- **ACTION ITEM**
Without any pictures, retype exactly the lines from the one with "Click the GPU Clock slider handle" through the final line of the records.

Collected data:
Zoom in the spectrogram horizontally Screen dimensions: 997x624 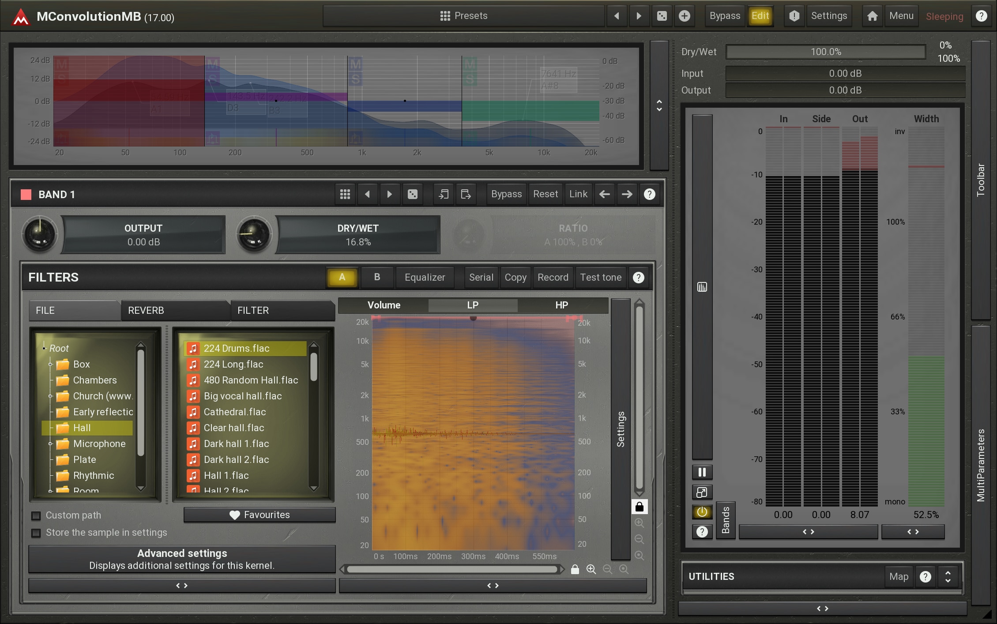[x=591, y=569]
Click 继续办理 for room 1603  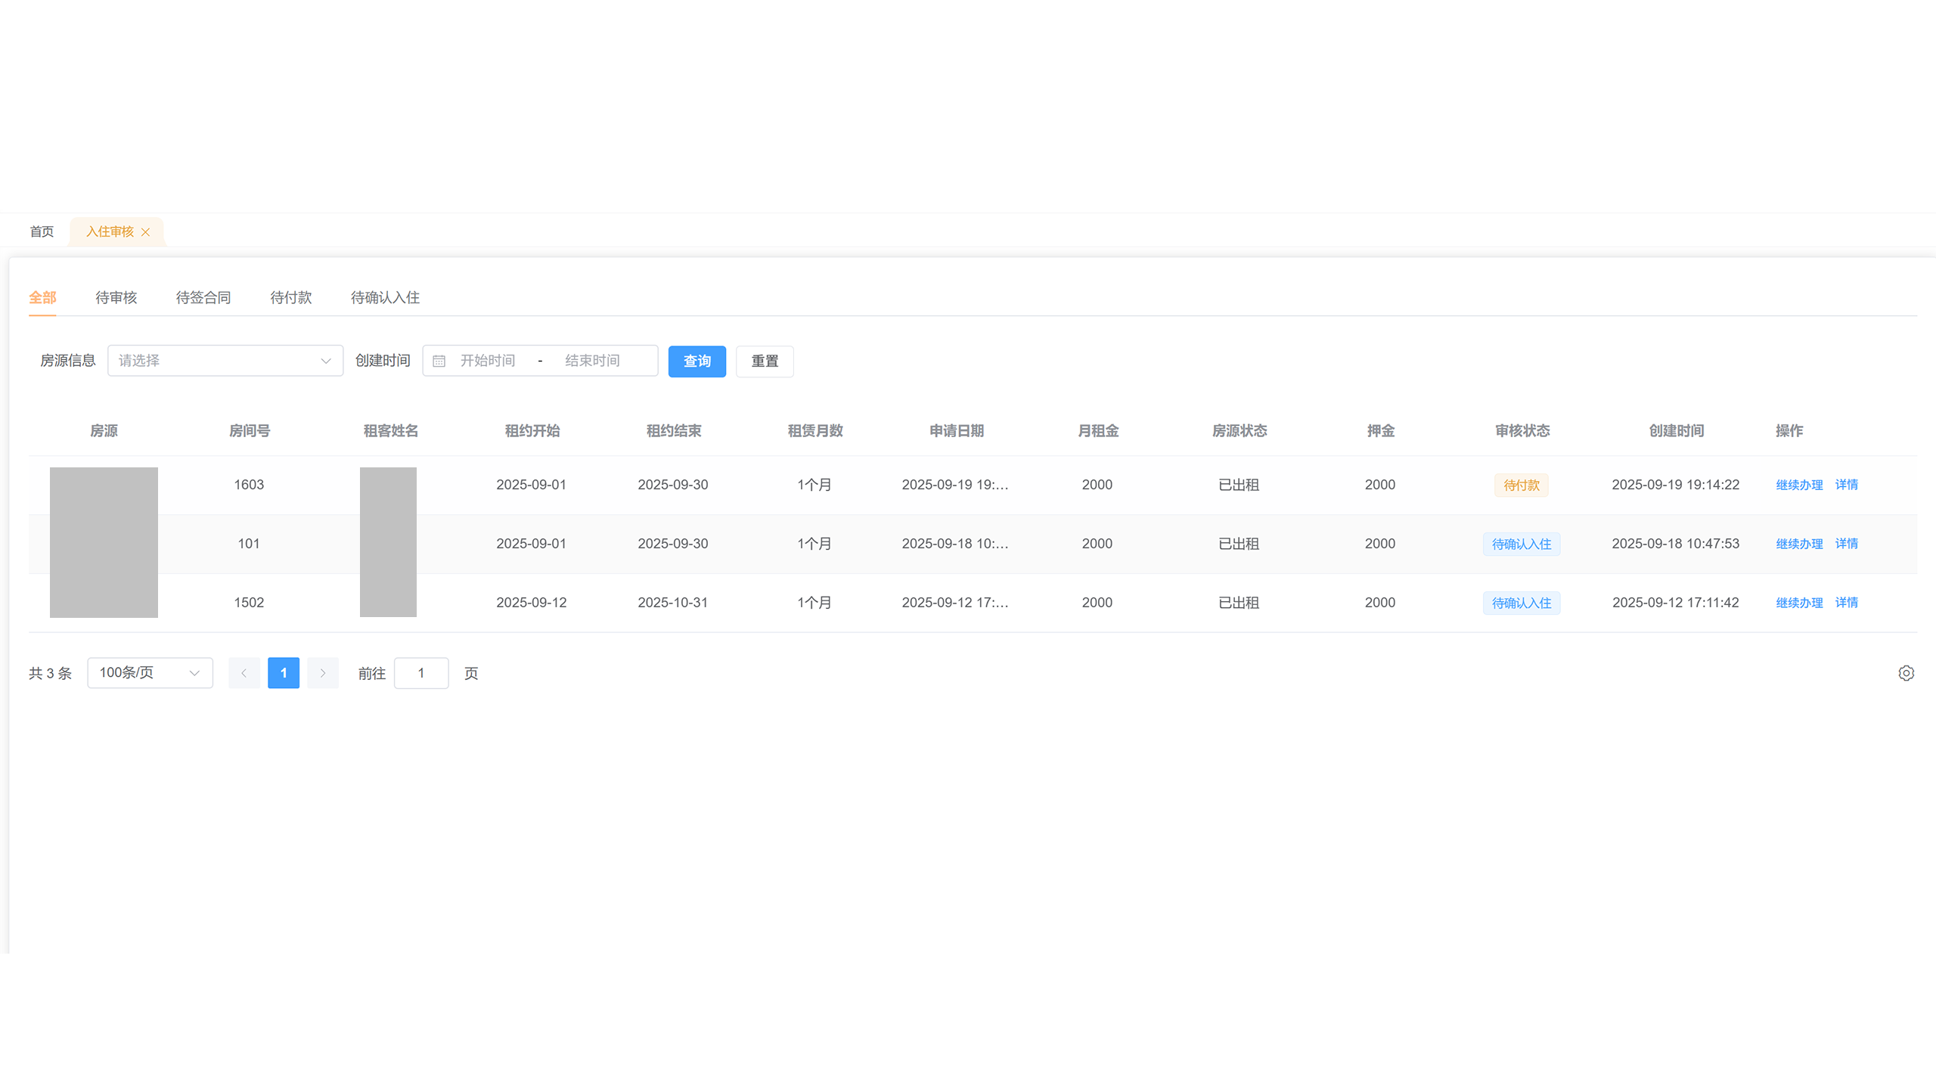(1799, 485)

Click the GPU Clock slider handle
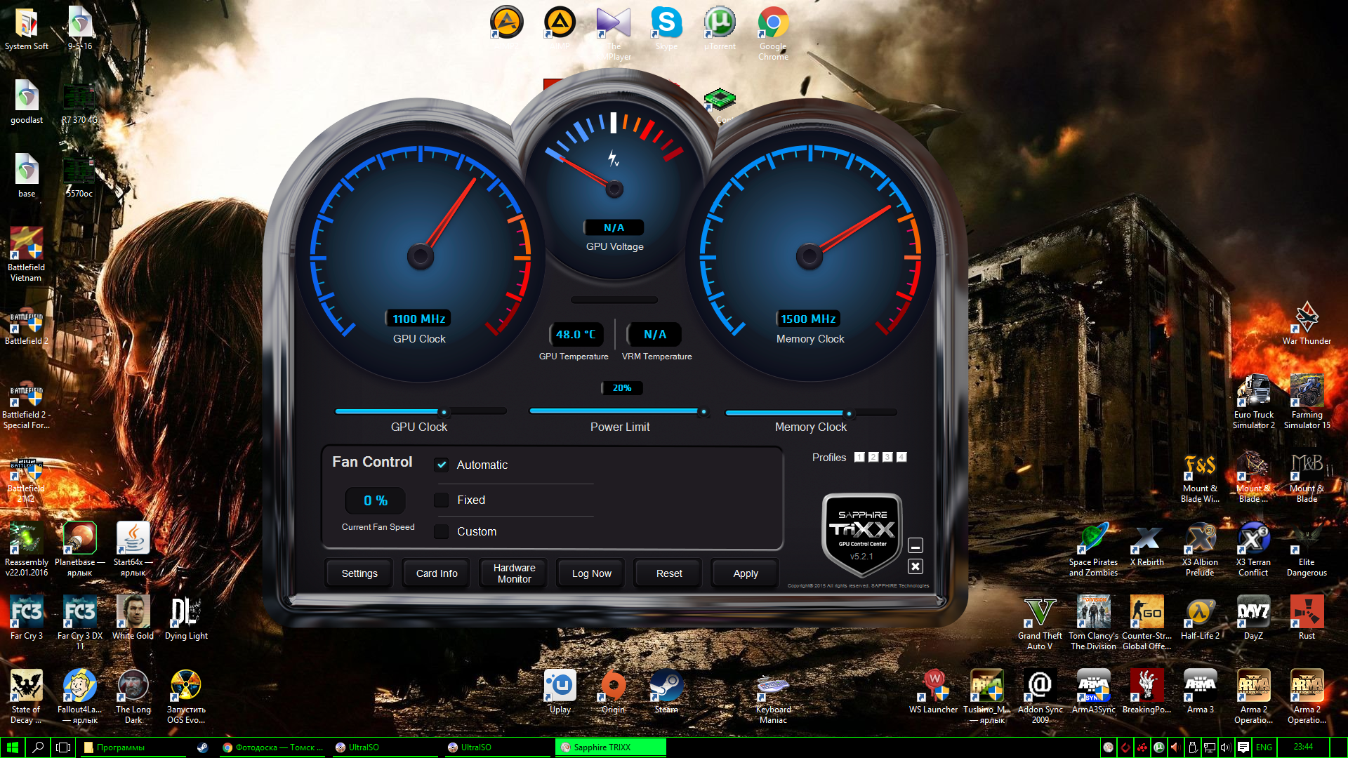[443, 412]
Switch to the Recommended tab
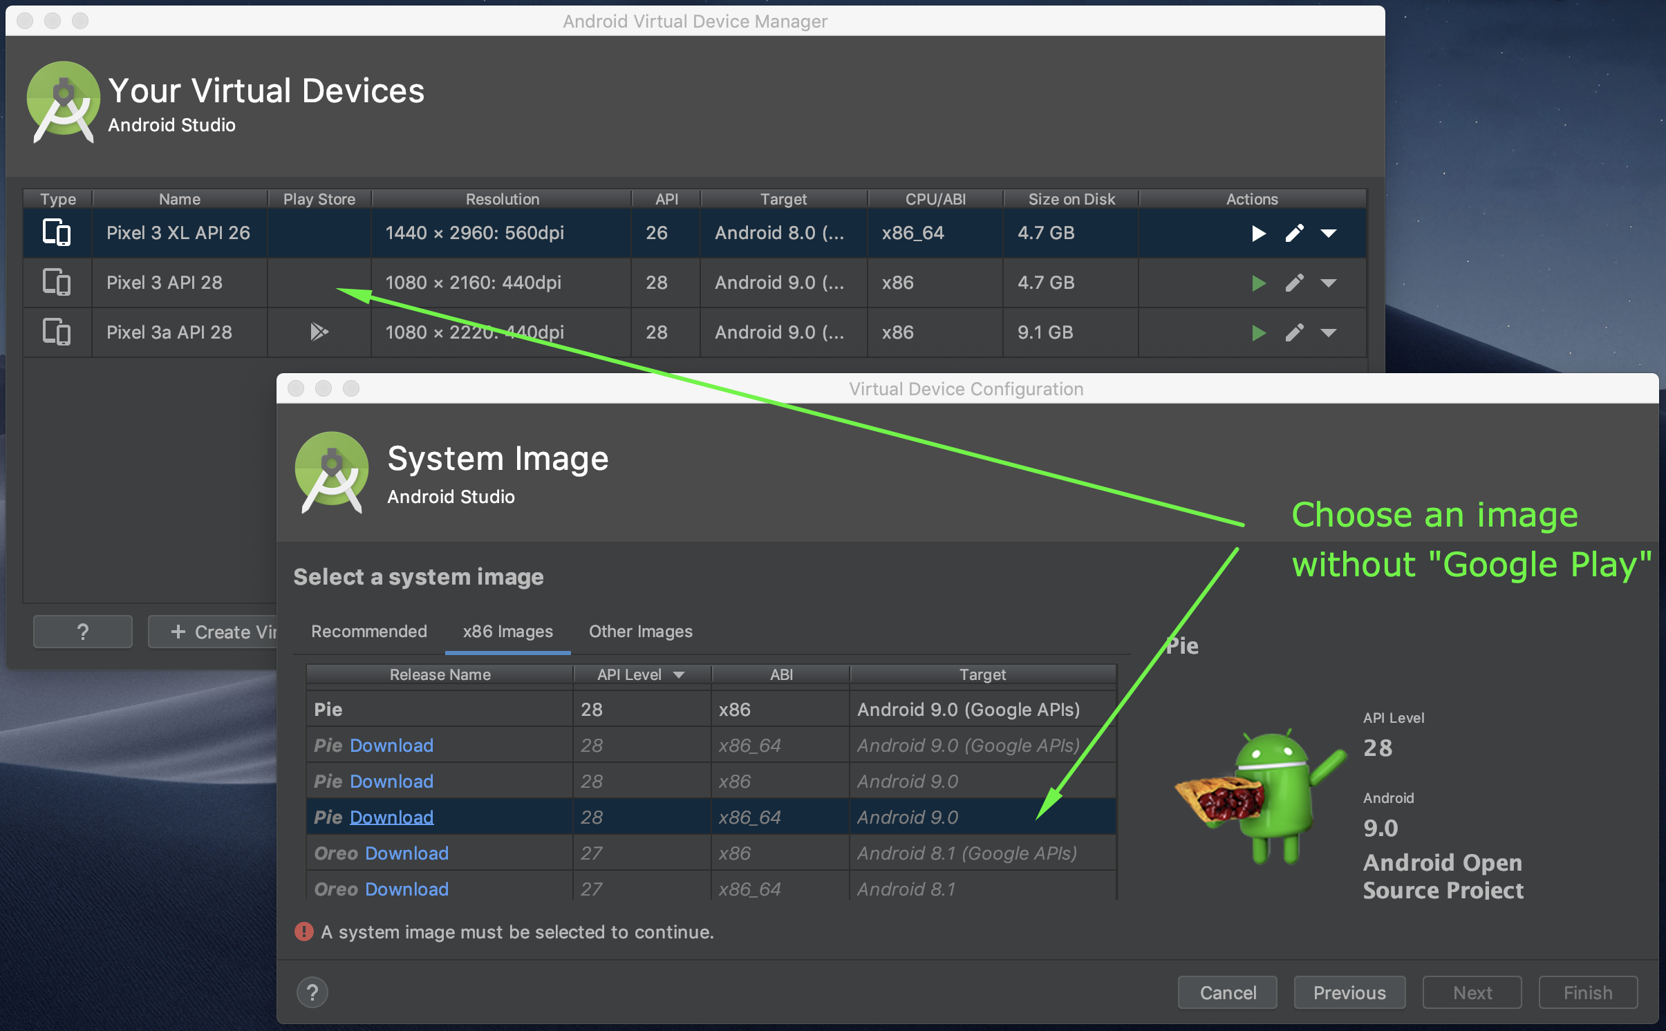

- **SOLUTION TO THE PROBLEM**
Click the GPU Clock slider handle
[443, 412]
Switch to the Recommended tab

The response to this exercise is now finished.